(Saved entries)
......
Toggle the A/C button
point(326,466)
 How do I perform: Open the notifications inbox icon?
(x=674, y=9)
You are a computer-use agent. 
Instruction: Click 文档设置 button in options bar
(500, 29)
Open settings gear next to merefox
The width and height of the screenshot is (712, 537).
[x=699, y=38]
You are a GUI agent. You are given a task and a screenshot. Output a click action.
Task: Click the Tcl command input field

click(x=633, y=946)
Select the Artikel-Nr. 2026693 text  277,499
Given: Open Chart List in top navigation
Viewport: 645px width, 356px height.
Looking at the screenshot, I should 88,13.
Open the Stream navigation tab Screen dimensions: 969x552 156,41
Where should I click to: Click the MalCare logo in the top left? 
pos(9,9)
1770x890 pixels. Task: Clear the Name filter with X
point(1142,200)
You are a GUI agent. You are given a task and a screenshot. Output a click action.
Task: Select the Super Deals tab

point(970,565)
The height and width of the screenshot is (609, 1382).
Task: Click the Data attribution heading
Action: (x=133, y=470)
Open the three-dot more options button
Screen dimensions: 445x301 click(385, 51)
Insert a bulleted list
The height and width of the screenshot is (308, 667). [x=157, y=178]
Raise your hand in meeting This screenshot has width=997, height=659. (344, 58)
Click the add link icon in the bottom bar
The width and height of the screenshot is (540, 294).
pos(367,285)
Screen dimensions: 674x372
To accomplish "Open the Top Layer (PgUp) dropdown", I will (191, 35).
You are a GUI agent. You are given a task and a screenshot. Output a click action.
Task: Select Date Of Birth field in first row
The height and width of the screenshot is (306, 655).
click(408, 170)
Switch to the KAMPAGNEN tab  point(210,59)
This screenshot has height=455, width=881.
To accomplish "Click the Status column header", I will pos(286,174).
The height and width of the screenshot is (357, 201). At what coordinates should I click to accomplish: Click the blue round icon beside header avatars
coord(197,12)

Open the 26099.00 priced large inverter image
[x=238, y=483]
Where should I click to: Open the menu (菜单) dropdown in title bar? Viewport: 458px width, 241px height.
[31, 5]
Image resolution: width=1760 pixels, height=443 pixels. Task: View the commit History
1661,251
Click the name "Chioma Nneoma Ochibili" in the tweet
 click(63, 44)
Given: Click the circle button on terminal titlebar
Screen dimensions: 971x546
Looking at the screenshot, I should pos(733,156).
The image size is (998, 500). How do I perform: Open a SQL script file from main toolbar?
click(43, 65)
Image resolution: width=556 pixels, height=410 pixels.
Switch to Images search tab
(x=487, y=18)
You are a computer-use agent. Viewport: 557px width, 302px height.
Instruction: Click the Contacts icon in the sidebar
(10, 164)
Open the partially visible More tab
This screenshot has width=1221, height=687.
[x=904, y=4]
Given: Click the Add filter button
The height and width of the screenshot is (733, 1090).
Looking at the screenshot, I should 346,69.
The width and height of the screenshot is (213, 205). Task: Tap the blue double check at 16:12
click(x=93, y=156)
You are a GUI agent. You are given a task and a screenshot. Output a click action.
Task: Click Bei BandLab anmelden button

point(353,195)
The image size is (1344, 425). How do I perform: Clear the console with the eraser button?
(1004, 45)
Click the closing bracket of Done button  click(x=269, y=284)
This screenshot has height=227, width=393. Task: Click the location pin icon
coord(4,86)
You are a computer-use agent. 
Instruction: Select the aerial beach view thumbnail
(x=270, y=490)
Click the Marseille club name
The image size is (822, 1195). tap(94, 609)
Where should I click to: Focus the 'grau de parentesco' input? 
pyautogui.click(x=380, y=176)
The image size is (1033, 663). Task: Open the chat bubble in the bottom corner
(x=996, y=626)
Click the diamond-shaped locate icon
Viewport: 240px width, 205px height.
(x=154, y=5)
......
• What is needed: Please report every line in the entries above that holds the string "will".

• Problem solution:
To accomplish "Open the Top Layer (PgUp) dropdown", I will (191, 35).
To accomplish "Click the Status column header", I will pos(286,174).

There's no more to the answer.